◆ Do this ◆
Copy out the records from the line with "info@chughtailab.com (93, 454)" up to and including the line with "E-Mail (1133, 1199)", changing "Old Age Care" to "Elderly Care" and leaving everything else as it is. Omit the pictures.

** start Extracted information **

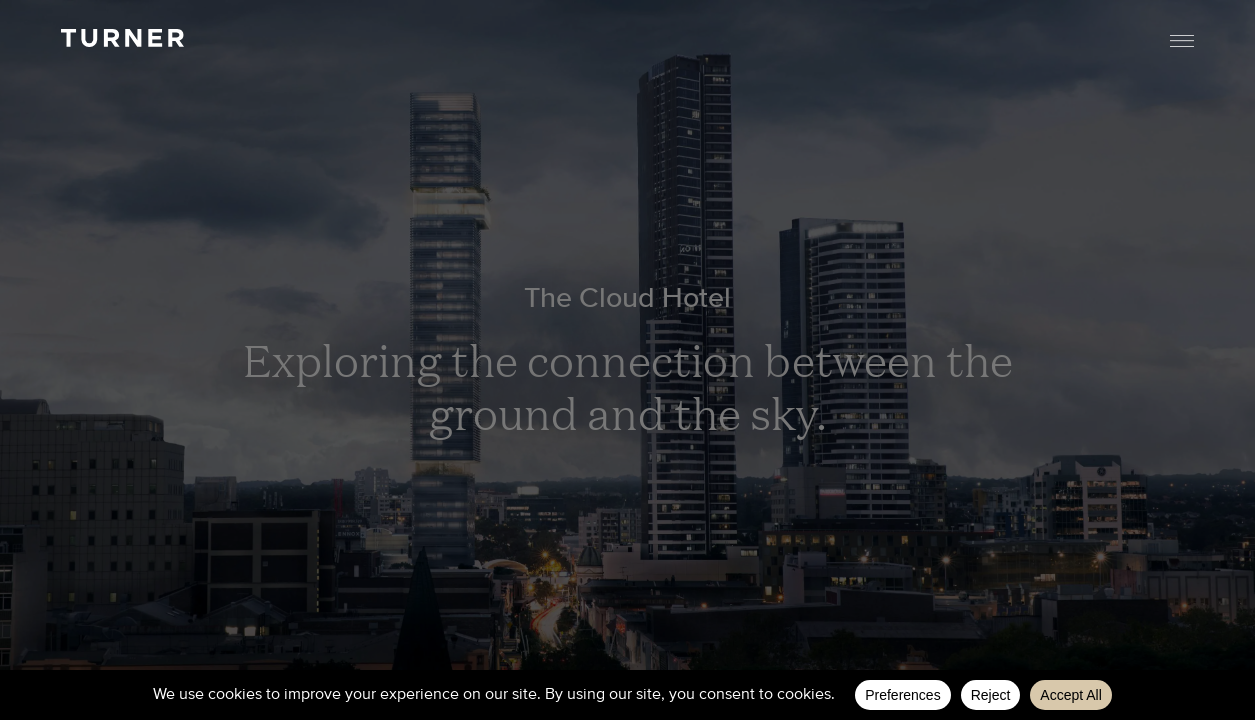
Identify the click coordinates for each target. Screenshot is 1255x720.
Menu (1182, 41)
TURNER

** end Extracted information **
** start Extracted information **

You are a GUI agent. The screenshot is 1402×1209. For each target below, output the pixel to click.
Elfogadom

** end Extracted information **
** start Extracted information **

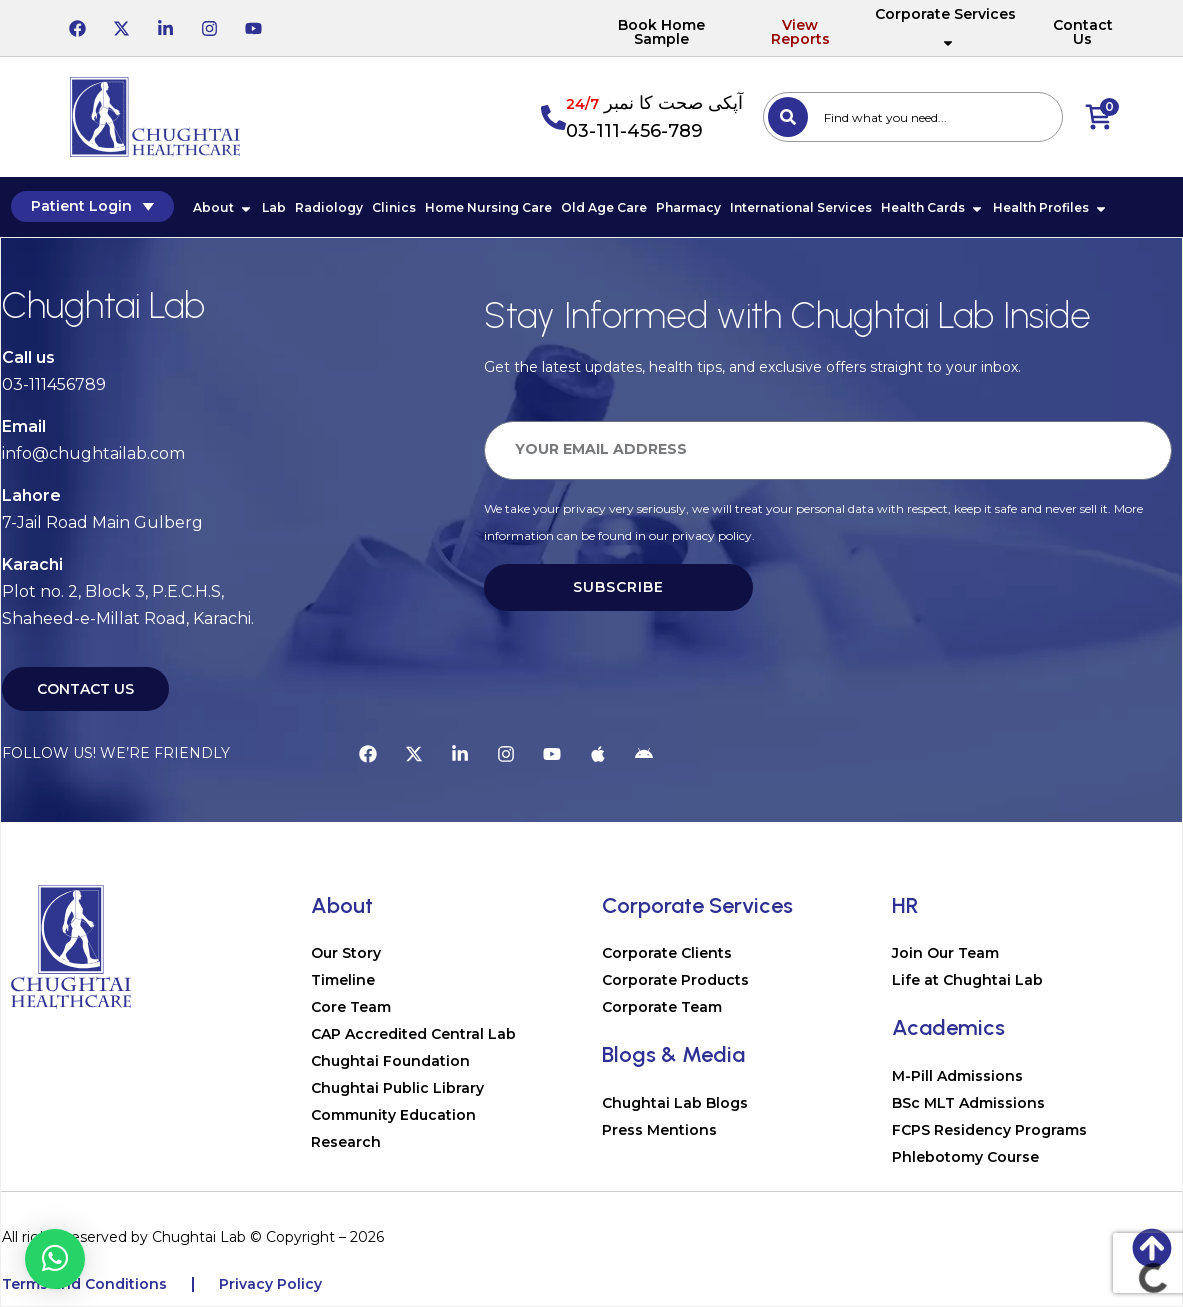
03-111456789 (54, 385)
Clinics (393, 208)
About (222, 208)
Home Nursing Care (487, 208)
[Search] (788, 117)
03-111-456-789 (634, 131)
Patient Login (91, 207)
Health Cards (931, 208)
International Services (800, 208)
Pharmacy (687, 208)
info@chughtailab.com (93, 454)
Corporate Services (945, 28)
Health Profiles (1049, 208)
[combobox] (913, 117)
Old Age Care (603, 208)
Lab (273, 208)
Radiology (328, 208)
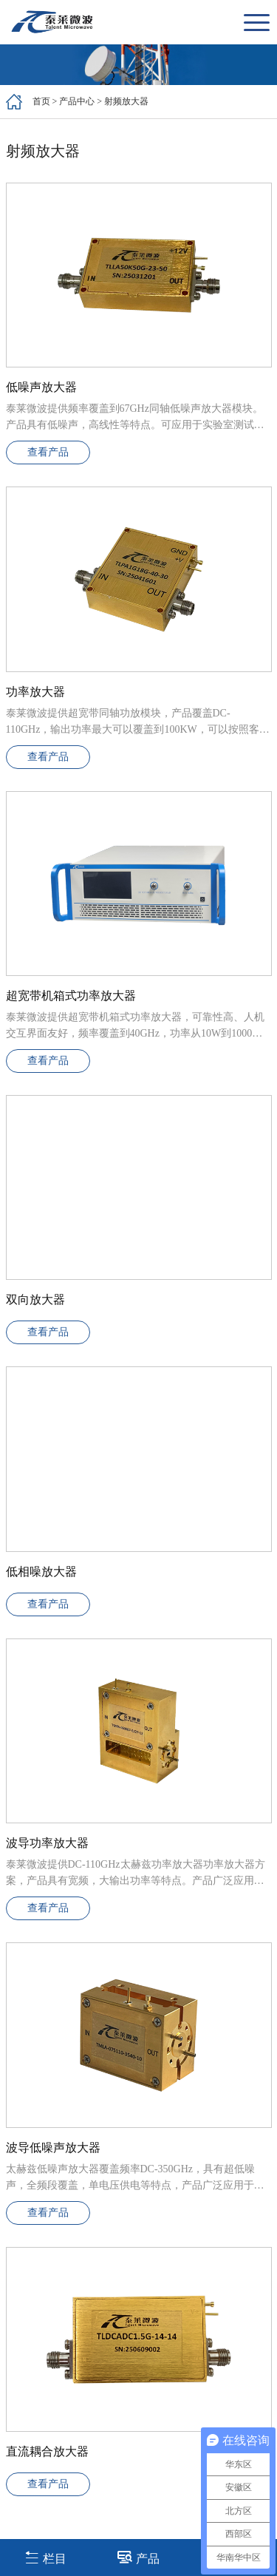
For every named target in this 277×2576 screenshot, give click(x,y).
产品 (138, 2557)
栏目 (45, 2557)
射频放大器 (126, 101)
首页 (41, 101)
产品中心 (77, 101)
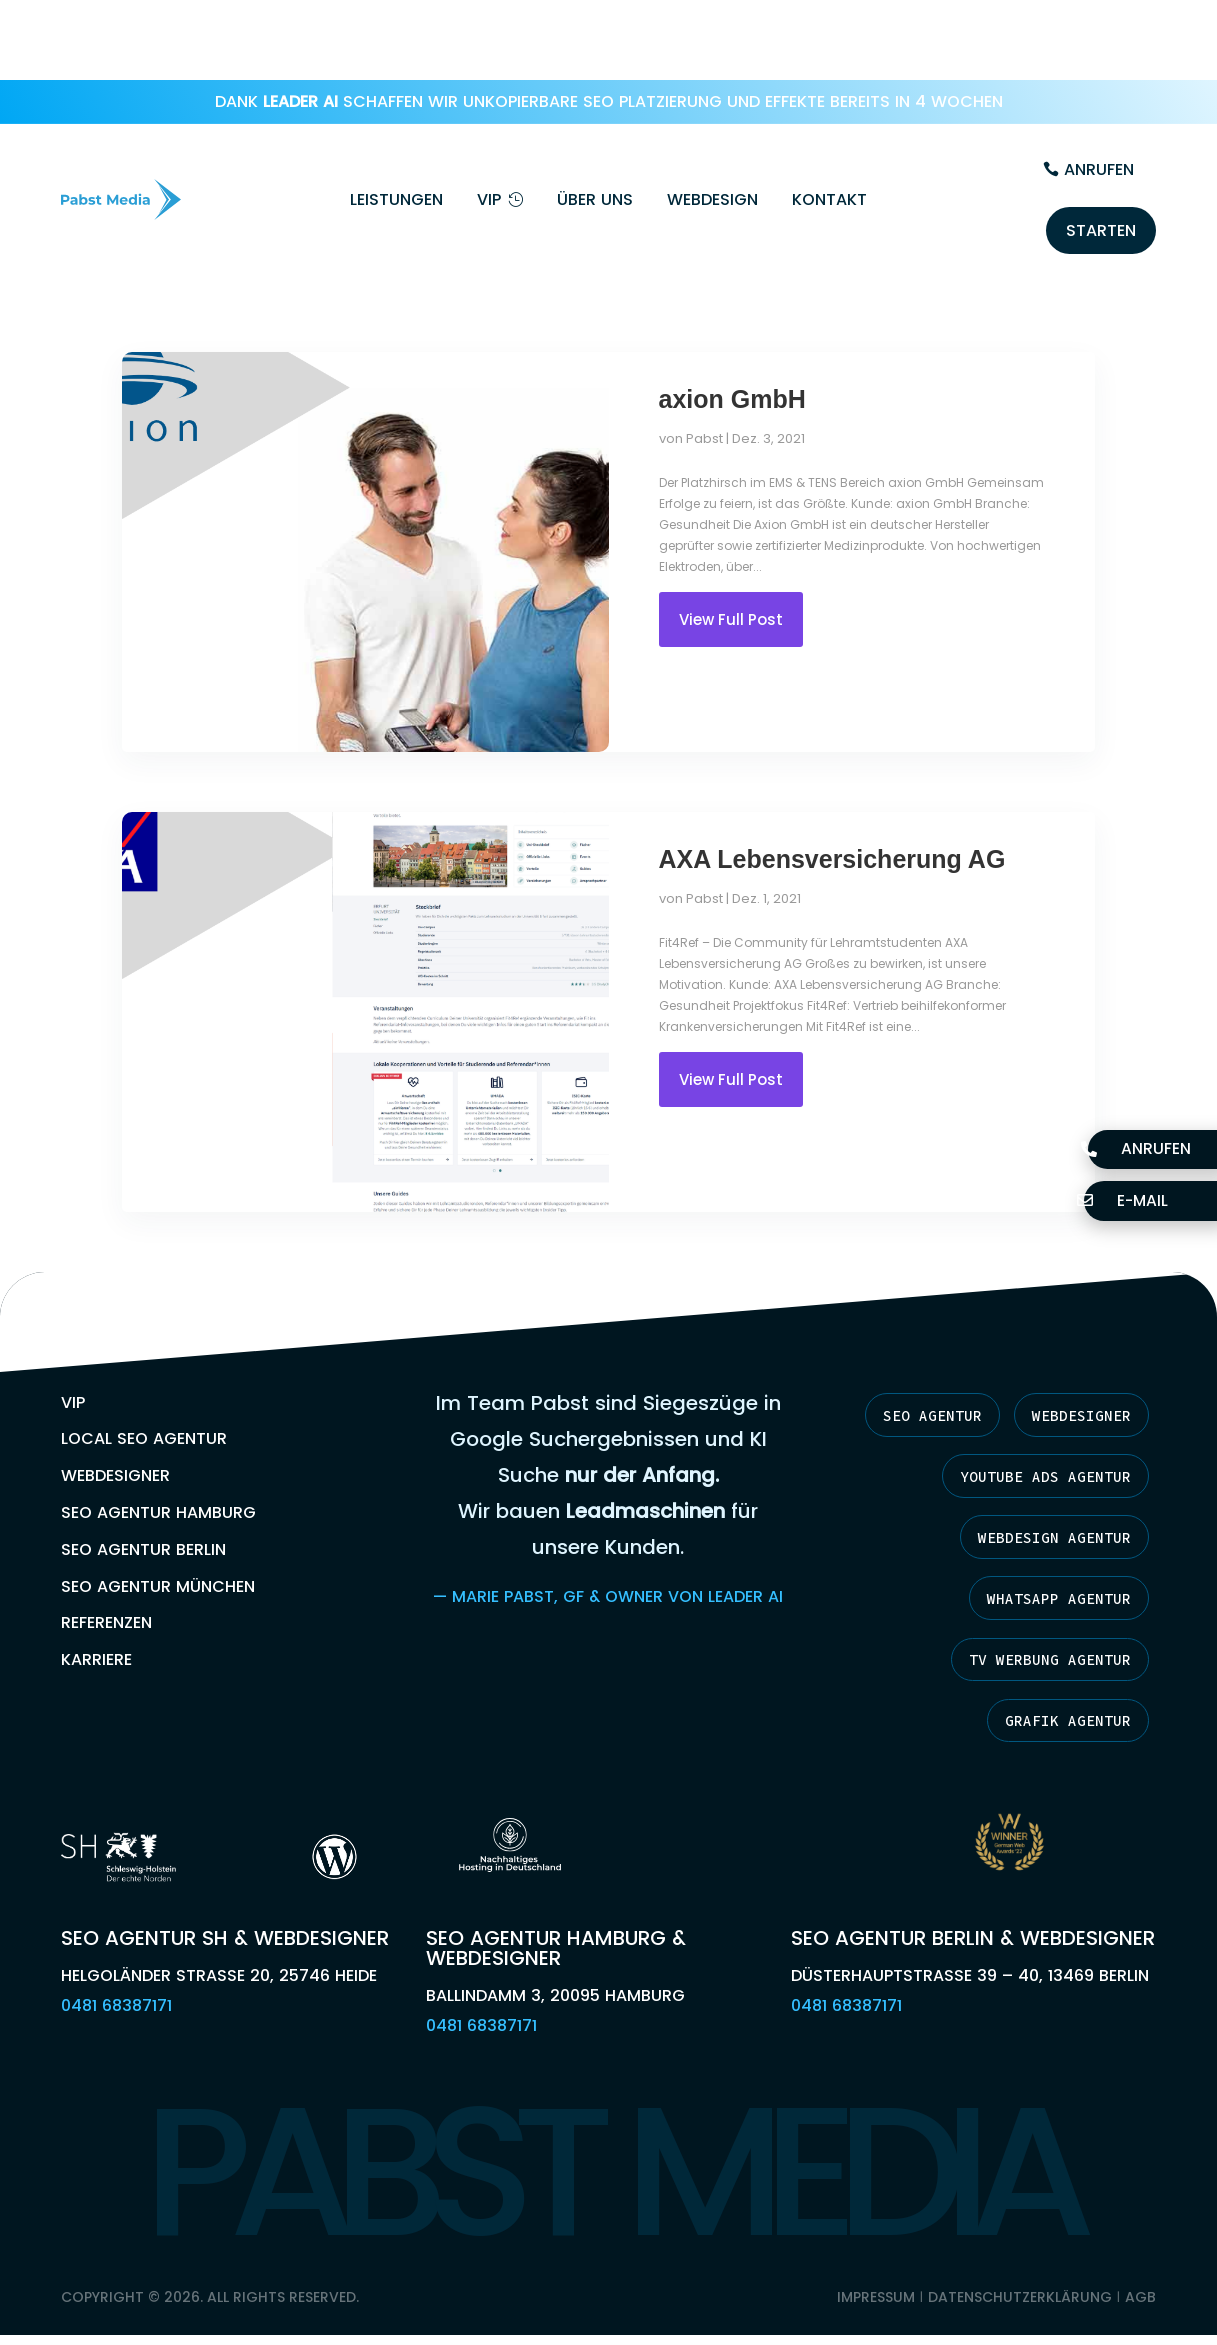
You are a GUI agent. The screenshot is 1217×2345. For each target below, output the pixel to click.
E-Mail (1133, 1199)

** end Extracted information **

◆ Right answer ◆
info@chughtailab.com (93, 454)
Corporate Services (945, 28)
Health Profiles (1049, 208)
[combobox] (913, 117)
Elderly Care (603, 208)
Lab (273, 208)
Radiology (328, 208)
For every named target in this 277×2576 screenshot, give click(x,y).
产品 (138, 2557)
栏目 (45, 2557)
射频放大器 (126, 101)
首页 (41, 101)
产品中心 (77, 101)
You are a GUI agent. The screenshot is 1217×2345. For each target below, output the pixel to click.
E-Mail (1133, 1199)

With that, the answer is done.